The performance of Central European and Baltic countries to stem corruption in the political system continues to be middling to poor, Transparency International’s (TI) Global Corruption Barometer suggested on November 16.
Within the two regions, Slovak MPs are viewed most dimly by the population, with 43% believing them bent, according to the survey. At 32%, Hungary is another above the EU average of 27%, although well below Moldova, where 76% of people mistrust MPs.
Somewhat surprisingly given the regular reports of low level corruption amongst politicians in the country, with just 25% assuming MPs are on the take, Czechs are beaten only by Latvians (24%) for faith in their lawmakers. There are few data for Poland reflecting a high ratio of "don't know" in answers to the survey. Germans have the most confidence; just 6% of people are suspicious.

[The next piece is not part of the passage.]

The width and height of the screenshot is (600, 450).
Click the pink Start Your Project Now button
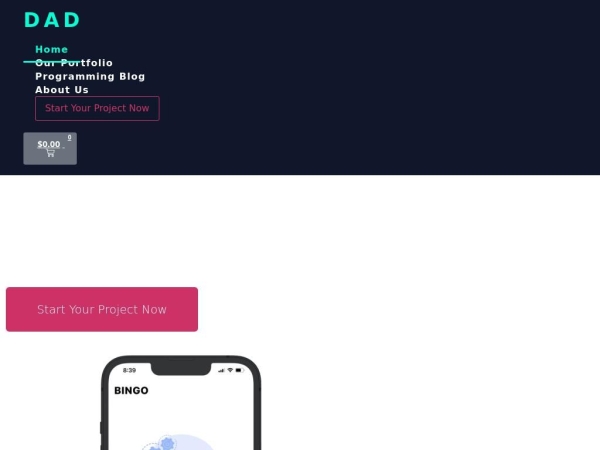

However, the Czechs are also some of the most unhappy with government efforts to stamp out corruption, with 66% criticising the effort. Only Latvians and Lithuanians (both 71%) are more unimpressed in the region. Just over half of Slovaks (57%) and Hungarians (56%) consider government action to quash graft is insufficient.

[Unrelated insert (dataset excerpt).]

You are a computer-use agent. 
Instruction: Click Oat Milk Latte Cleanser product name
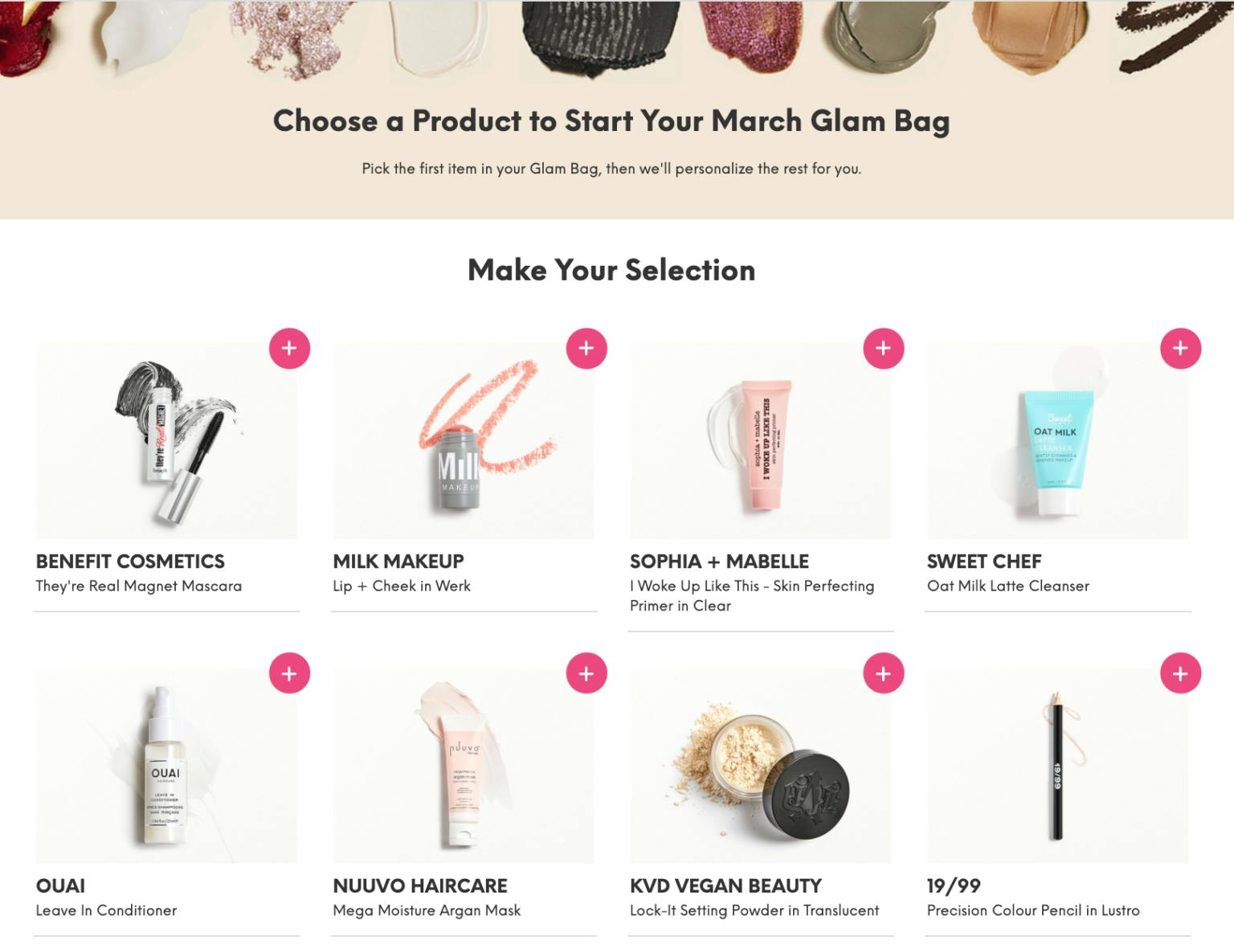[1008, 586]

"Hungarian society feels powerless against corruption, an attitude which further encourages passivity and insecurity,” Jozsef Peter Martin, executive director of TI Hungary told MTI. At the same time, “everyday corruption” is common, especially in the healthcare sector, Martin added.

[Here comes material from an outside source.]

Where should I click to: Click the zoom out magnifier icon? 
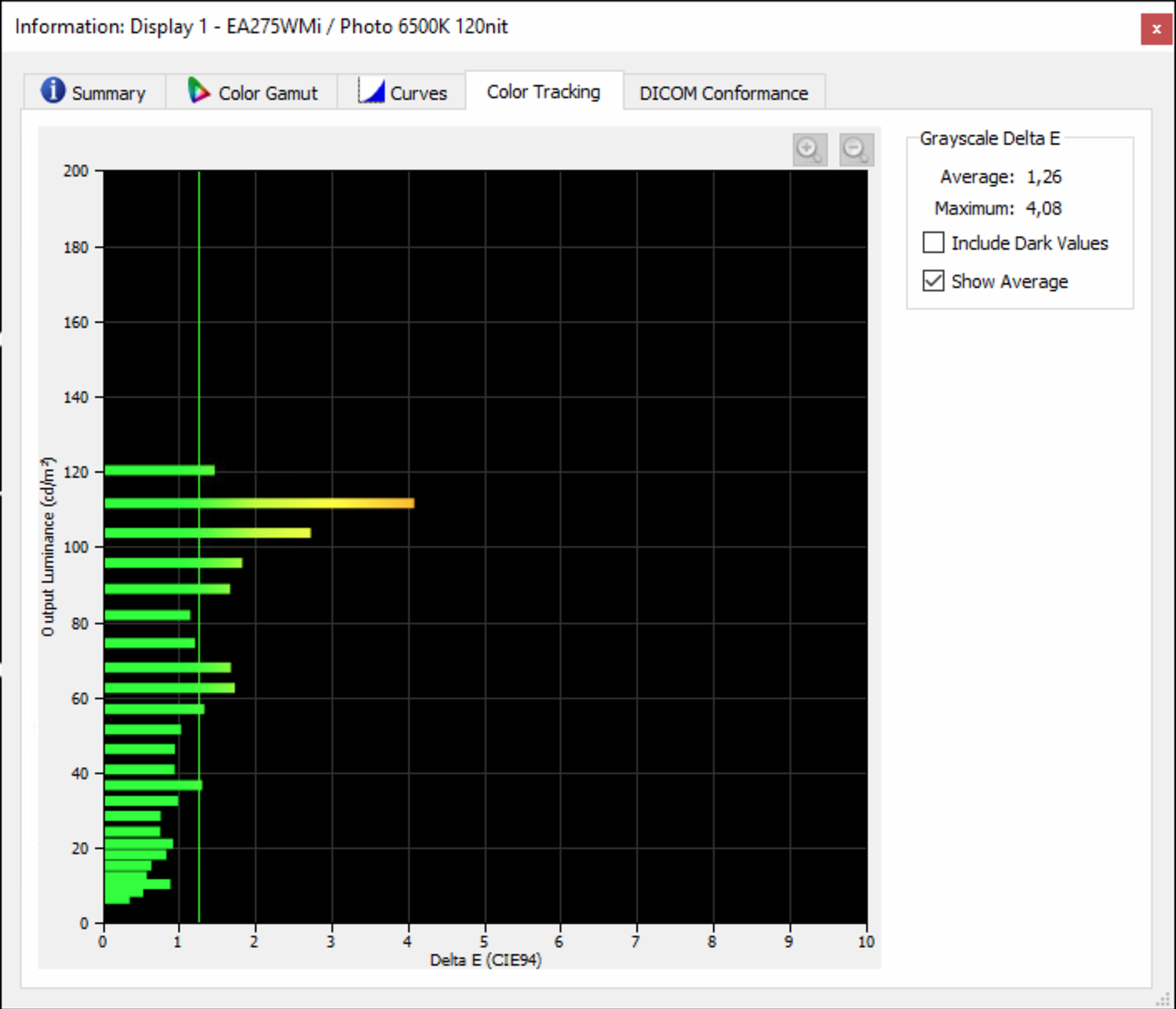point(856,150)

In the past year, 24% of Lithuanians and 22% of Hungarian respondents claim to have paid money for access to basic public services. Latvia also ranks poorly with 15%, and Slovakia at 12%, but the rest of the region sits below the EU average of (10%).
However, just 28% of Hungarians believe corruption is a serious issue. A whopping 67% mentioned the state of healthcare as a top concern, while 46% considere unemployment a serious issue.